- Company has eliminated total of almost 16,000 since 2014 peak
- Oil services market recovery may be delayed until 2018
Halliburton Co., the world’s second-largest oilfield services provider, has cut 2,000 more jobs, mostly in North America, the region hardest hit by the crude collapse.
The Houston-based company has now laid off a total of almost 16,000, or about 19 percent of its global workforce, since its peak last year, Emily Mir, a spokeswoman, said Thursday in an e-mailed statement. Halliburton had previously said in July that 14,000 jobs had been eliminated.
The company is flattening its North America staff by reducing management layers, President Jeff Miller wrote in a memo distributed to employees Monday. Halliburton generates almost half its sales from the U.S. and Canada, the world’s largest market for the well completion technique known as hydraulic fracturing.
With oil prices down by more than half since June 2014, Halliburton’s customers have had to reduce spending by more than a third in North America. Although more than 1,000 North American rigs have been idled over the past year, more are expected to lose work by the end of the year.

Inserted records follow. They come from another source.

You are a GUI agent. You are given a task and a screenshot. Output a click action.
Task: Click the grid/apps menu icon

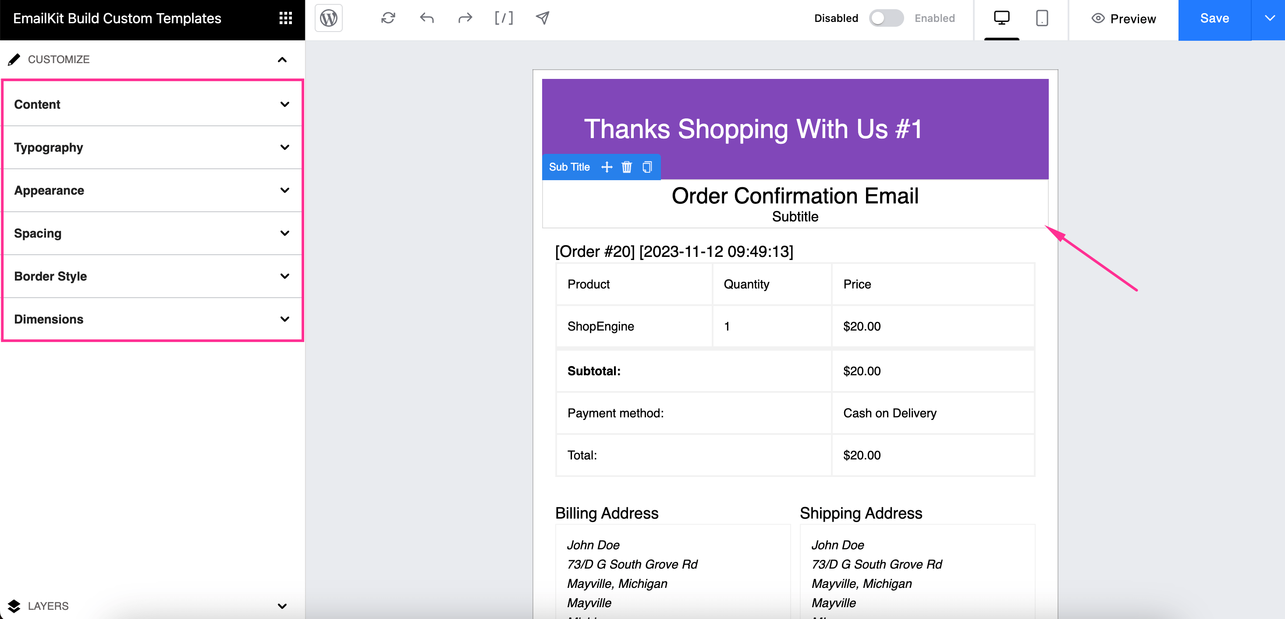pos(285,18)
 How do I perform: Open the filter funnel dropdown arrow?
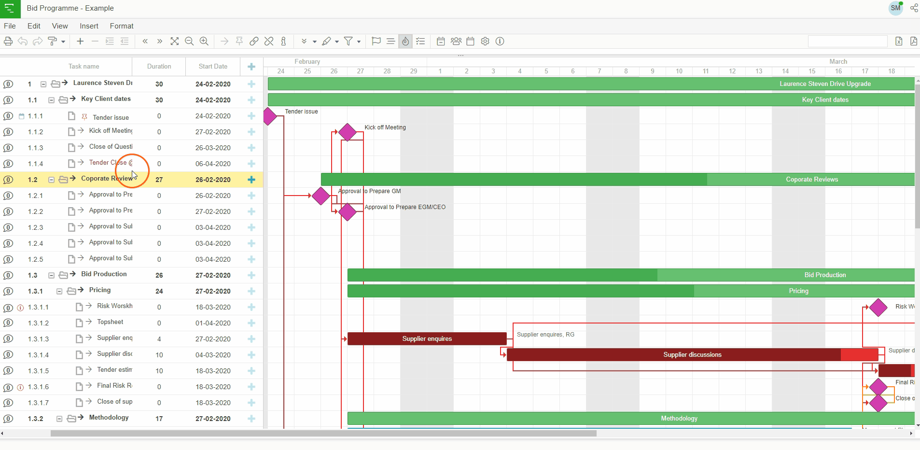tap(359, 42)
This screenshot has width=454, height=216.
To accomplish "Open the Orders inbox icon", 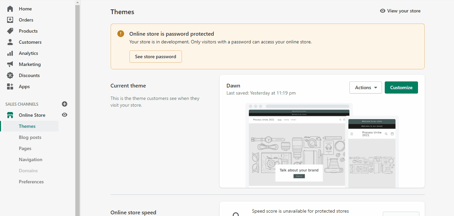I will coord(10,20).
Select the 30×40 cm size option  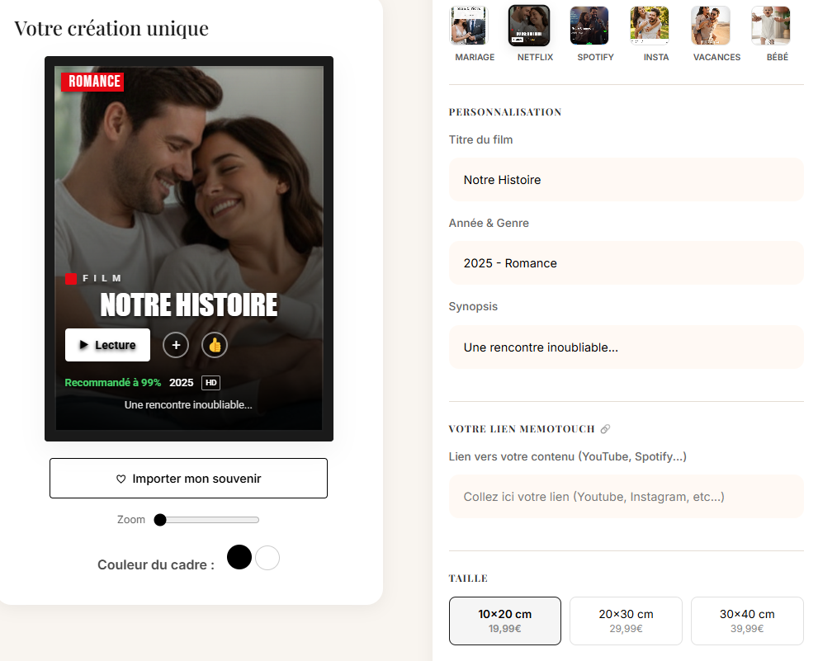pyautogui.click(x=746, y=620)
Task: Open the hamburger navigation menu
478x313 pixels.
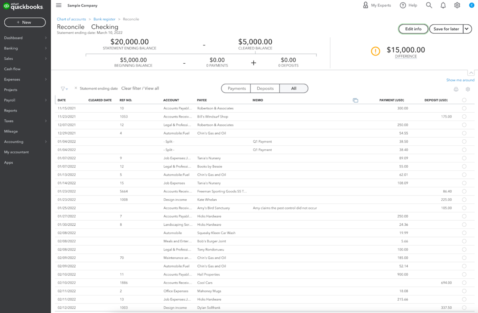Action: tap(59, 5)
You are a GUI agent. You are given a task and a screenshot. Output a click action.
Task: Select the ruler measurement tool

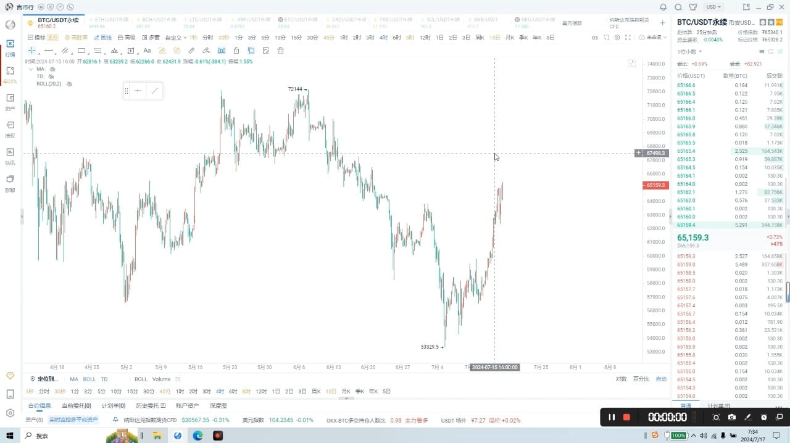point(191,51)
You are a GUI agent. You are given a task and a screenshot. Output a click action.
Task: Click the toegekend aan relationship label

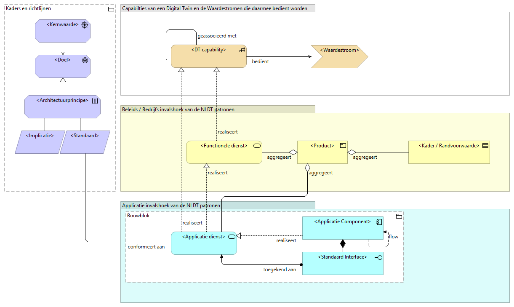click(x=280, y=269)
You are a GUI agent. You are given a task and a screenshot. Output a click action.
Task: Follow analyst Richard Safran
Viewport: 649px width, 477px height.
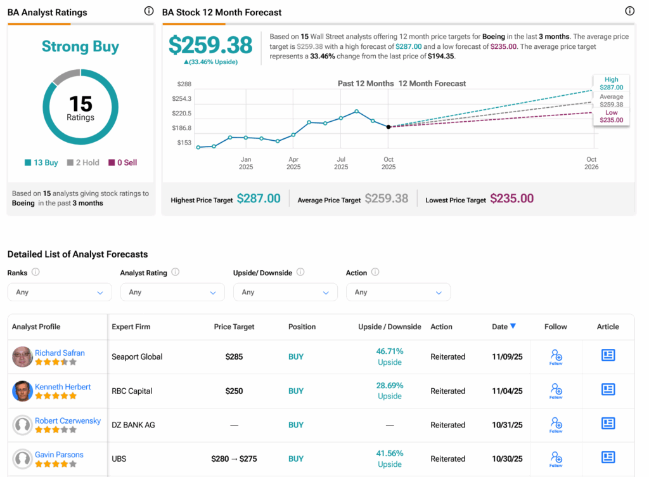point(556,356)
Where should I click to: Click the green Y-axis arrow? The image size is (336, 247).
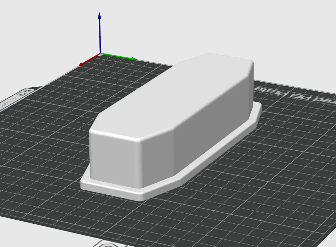pyautogui.click(x=119, y=56)
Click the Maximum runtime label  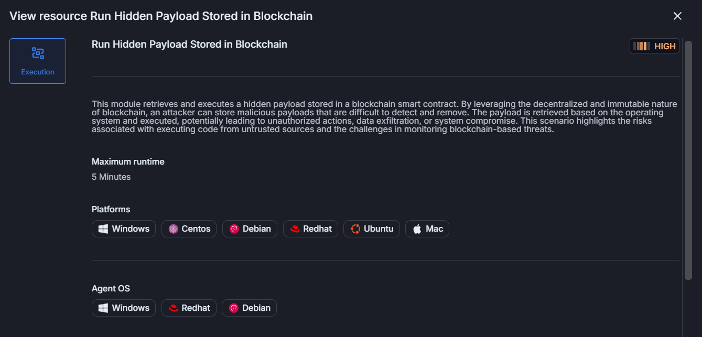pyautogui.click(x=128, y=162)
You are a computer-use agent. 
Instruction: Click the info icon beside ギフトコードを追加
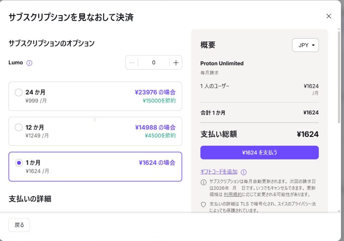click(244, 172)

The return to boom times for the service companies may be delayed until 2018, a year later than many analysts expect, Andrew Cosgrove and William Foiles, analysts at Bloomberg Intelligence, wrote Thursday in a report. Consensus estimates call for sales gains in 2017 that would be only 13 percent short of the peaks recorded last year, according to the report.
"A more subdued trajectory may take shape instead," the analysts wrote, "potentially laying the groundwork for a more abrupt recovery in 2018 as the market balance tips to a deficit."